Header Ads

Tradisi Partai Politik , Penciptaan Kejenuhan Sosial.




Pada prinsipnya, manusia selalu berkeinginan untuk menata keadaaan hidupnya kearah yang lebih baik, membangun strategi demi mencipta suatu tatanan yang lebih dari keadaan sebelumnya, berupaya menghindari terciptanya suasana yang mencipta instabilitas sementara pada sisi lain berusaha mengkristalisasi harapan kelompok dimana dia hidup. Fenomena tersebut memunculkan pandangan bahwa perlu ada suatu sistem untuk mengkristalisasi upaya tersebut demi pewujudan harapan dalam suatu komunitas ( social interaction ). Sejarah demokrasi menunjukkan, partai politik adalah lembaga resmi sebagai pencipta kebijakan dalam bingkai kebijaksanaan. Tradisi partai politik sebagai kebiasaan - kebiasaan dalam melembagakan kepentingan masyarakat menjadi bagian yang sangat penting untuk dipahami. Partai Politik dewasa ini begitu banyak. Selanjutnya dengan ragam partai politik tersebut apakah tradisi partai politik searah dengan keharusan tradisi partai politik ataukah ikhtiari tradsi partai politik malah mewujudkan kejenuhan sosial dalam alam kehidupan masyarakat. Apakah kejenuhan itu benar terjadi atau tidak. 

Titik kejenuhan sosial ada dua pertama keadaan dimana gejala sosial yang muncul bisa ditangkap dengan bekal inderawi semata, gejolak gejolak yang mengancam stabilitas sosial nampak nyata didepan mata  atau terjadi secara aktif dan masif, kedua titik kejenuhan dimana gejala sosial yang muncul berupa keadaan pasif suatu individu atau komunitas dalam perubahan sosial. Pada point manakah masyarakat berada. Hal ini perlu diulas dengan mengungkap kenyataan yang terjadi versus keharusan yang mesti terjadi.

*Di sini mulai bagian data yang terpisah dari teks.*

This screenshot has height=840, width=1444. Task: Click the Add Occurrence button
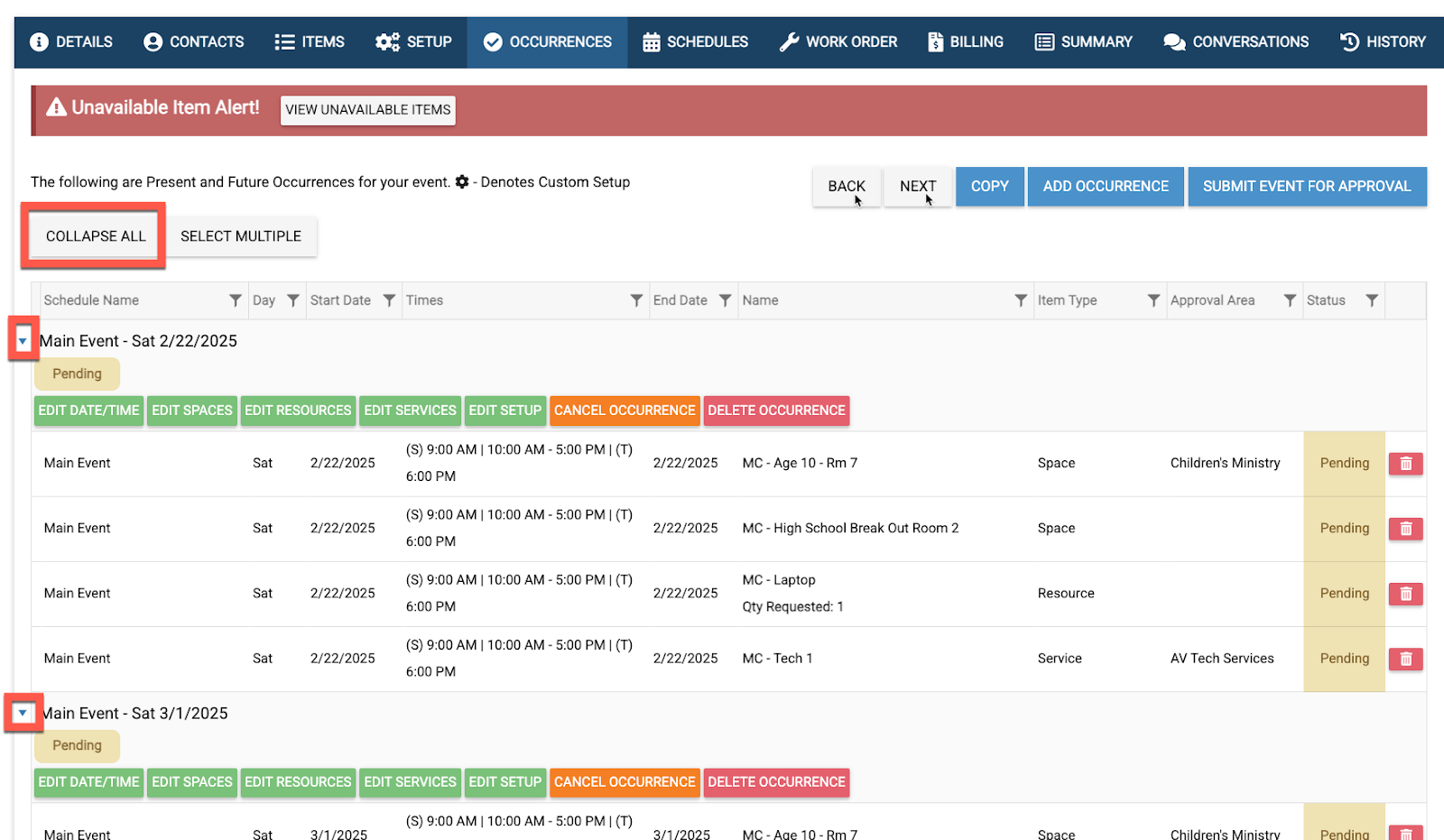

Di Negara demokrasi, tradisi partai politik menjadi suatu hal yang perlu ditelaah lebih jauh, dikarenakan ia ( tradisi partai politik ) merupakan bagian penting dari upaya penyatuan heterogenitas (unity of diversity) demi pencapaiaan kesejahteraan sosial bagi seluruh masyarakat. Bagaimanapun juga, antara kenyataan sosial berupa kesejahteraan dengan ragam harapan masyarakat  untuk menjadi lebih baik membentuk jarak yang saling menjauh, Melebarnya jarak tersebut adalah kenyataan tersendiri yang menciptakan ruang kekacauaan sosial yang diam ( silent instabilitation ). Dalam pandangan Samuel P. Huntington seorang pemerhati demokrasi modern mengatakan “semakin maju suatu bangsa atau negara maka didalamnya ada tradisi partai politik yang mapan’’( Tertib politik , Samuel P Huntington ), jika teori tersebut dijadikan tolak ukur maka partai politik dengan kenyataan yang mewujud pada masa kini seharusnya mengkritisi taradisi politik yang dibangunnya.

Pada sejarah partai politik di Indonesia, matlumat pemerintah No X 1945 dengan bunyi pertama pemerintah menyukai timbulnya partai partai politik karena dengan adanya partai itulah, dapat dipimpin kejalan yang benar segala aliran paham yang ada dalam masyarakat ( Politik Hukum, mahfud Md ). Sejak saat itu, pada bulan januari 1946 lahirlah partai partai politik seperti Masyumi, PKI, Partai buruh indonesia dll. Diera Soeharto dengan budaya develompmentisisme hanya ada 3 partai saja sementara itu era reformasi melahirkan fenomena baru, partai politik menjadi liar sebagai bagian utama demokrasi. Jumlah partai begitu banyak sementara arah politik / kebijakan untuk rakyat semakin kabur. Dalam kenyataannya pula, Jumlah partai sangat banyak, ini mengindentifikasikan bahwa betapapun semangat pembaharuan menjadi semangat yang lahir dari rahim reformasi namun perubahan yang diharapkan memiliki beragam bentuk.  Muncullah kelompok kelompok baru yang membentuk partai namun disisi lain kekacauaan sosial juga semakin meningkat. Tradisi partai politik dewasa ini menunjukkan liberalisasi kepentingan rakyat juga kepemimpinan yang tidak memiliki nuansa karakter yang kharismatik.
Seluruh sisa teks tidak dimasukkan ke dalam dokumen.